I gritted my teeth. Once again, I was letting Erik’s opinions and views on life dictate my own. Instead of dwelling on how strange and juvenile this hash thing sounded, I let myself wonder if Joe wore the brown stocking cap while he was running. He looked hot in that cap. I knew he had great legs, too. The little bit I could see through the jeans had gotten me really curious, and I wished I had an excuse to see him in shorts—or maybe those tight, shiny running pants Lily always made fun of. Or nothing at all.
“Do you think I could go with you sometime?” I had not planned to say that, but there it was, and now I couldn’t take it back. I didn’t run. I only went to water aerobics. I hadn’t even tried to step foot on the treadmill since a few days after the yoga incident—and now I was thinking of downing a beer and hitting the pavement?
“We love newbies,” Joe said, and suddenly my only hope was that the date would go so off track from here on out that I wouldn’t ever have to do this hashing thing. “Come with me on Sunday. I mean, if you really want to. It’s going to be totally different than anything you’ve ever done before, I can pretty much guarantee that.”
I nodded hesitantly.
“If it’s not your thing, just speak up,” he said earnestly, “You never have to come again. If you’re not a runner, that’s cool, too. We have a big group that walks the route. It’s really just about hanging out. No competitions, I promise.”
“Okay, I’ll try it.”
“Excellent. Does this check off another box on your list?”
“Strangely, hashing didn’t make it onto the list.” I laughed.
“So we’re veering off plan? Is that allowed?”
“Come on!” I said, still laughing despite the fact he was making fun of me. “It’s not like I refuse to do things that aren’t on my list. It’s just that I want to make sure I
do
do everything that
is
on my list.”
“I can’t stop thinking about the logistics of this list,” Joe said, leaning in toward me across the table. “Does it actually exist? Be straight with me. Is it, like, written in purple marker and hidden in a diary somewhere? Or is it just a vague thing that lives in your head?”
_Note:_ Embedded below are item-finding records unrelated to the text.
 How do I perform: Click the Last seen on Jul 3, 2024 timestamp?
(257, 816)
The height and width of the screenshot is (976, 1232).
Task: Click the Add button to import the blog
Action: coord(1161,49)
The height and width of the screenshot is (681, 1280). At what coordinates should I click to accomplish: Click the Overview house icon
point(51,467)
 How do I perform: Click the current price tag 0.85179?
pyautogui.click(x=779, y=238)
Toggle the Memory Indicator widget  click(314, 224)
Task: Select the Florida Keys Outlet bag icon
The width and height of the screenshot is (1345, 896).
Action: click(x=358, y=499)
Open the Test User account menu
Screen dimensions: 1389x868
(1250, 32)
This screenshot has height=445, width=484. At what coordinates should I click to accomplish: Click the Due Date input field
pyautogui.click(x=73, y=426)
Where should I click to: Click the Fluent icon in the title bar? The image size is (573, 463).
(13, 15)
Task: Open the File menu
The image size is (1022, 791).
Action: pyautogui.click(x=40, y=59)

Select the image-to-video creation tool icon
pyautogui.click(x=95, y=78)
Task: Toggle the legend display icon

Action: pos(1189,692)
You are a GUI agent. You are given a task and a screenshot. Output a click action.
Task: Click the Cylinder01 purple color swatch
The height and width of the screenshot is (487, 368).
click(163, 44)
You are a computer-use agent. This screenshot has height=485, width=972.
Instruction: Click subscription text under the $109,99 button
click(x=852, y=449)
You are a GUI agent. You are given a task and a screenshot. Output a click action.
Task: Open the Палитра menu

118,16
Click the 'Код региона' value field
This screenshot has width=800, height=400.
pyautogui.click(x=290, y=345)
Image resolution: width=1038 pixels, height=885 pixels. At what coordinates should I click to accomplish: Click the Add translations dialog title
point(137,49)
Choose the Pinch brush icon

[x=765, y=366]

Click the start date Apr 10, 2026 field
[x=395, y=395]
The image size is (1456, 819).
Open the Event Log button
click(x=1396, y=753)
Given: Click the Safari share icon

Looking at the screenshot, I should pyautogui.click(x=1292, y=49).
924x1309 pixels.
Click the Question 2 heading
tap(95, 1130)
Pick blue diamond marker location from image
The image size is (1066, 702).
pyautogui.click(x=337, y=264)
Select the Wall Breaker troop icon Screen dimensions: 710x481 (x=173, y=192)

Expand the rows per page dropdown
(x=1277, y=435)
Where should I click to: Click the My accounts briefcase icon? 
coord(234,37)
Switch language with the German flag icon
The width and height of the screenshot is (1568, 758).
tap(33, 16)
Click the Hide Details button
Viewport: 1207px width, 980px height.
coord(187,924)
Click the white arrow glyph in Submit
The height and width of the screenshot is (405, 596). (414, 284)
“The list is hand-written, and I keep it under my bed.” I pushed my plate away, and relaxed back, watching Joe finish his entire skillet of fajitas. “Inside a yearbook. It’s written in a slim, black sharpie marker.”
“I’d like to see it.”
“I don’t show it to people.” I narrowed my eyes flirtatiously. Even though I was acting coy and speaking playfully, I was actually very serious. I’d never shown anyone my list—not Erik, not Lily, not Cat. It was sort of sacred. Like the wedding dress I had stuffed inside a garment bag behind the business suits I hoped to someday be able to fit in again. The wedding dress had been an accident—a spur-of-the-moment mistake I’d foolishly swept into my arms at a trunk sale I’d snuck off to one day in my late-twenties. I hid the dress inside the winter clothes’ box in my trunk for almost a week before I had the nerve to sneak it into my closet where I hoped it would stay hidden from Erik.
“Fair enough,” Joe eased up. “If it makes you feel better, I have a list of my own.”
“You do? Where do you keep it?”
“In my head,” Joe reached up under his hat and scratched at the hair behind his ear, as if saying the word “head” had reminded him of an itch that had been nagging at him. “But I know what’s on it. It’s a list of things I’ve done and never want to do again.”
“What’s on
your
list?” I was curious to know more about how he ticked. We obviously weren’t a great match in any of the traditional categories, and I still couldn’t figure out why he’d asked me out in the first place. There was no way I was his type, and even though he was hot, funny, and made me feel relaxed and comfortable, I didn’t know that he was mine. “Can you give me the highlights?”
“Marrying a lawyer is definitely on my list of things to never do again,” he said, cracking himself up. “Practicing law is on there, but I guess I have to scratch that off if I’m ever really hard up for cash again. Dating Tara Gayle would be on the list, as well.”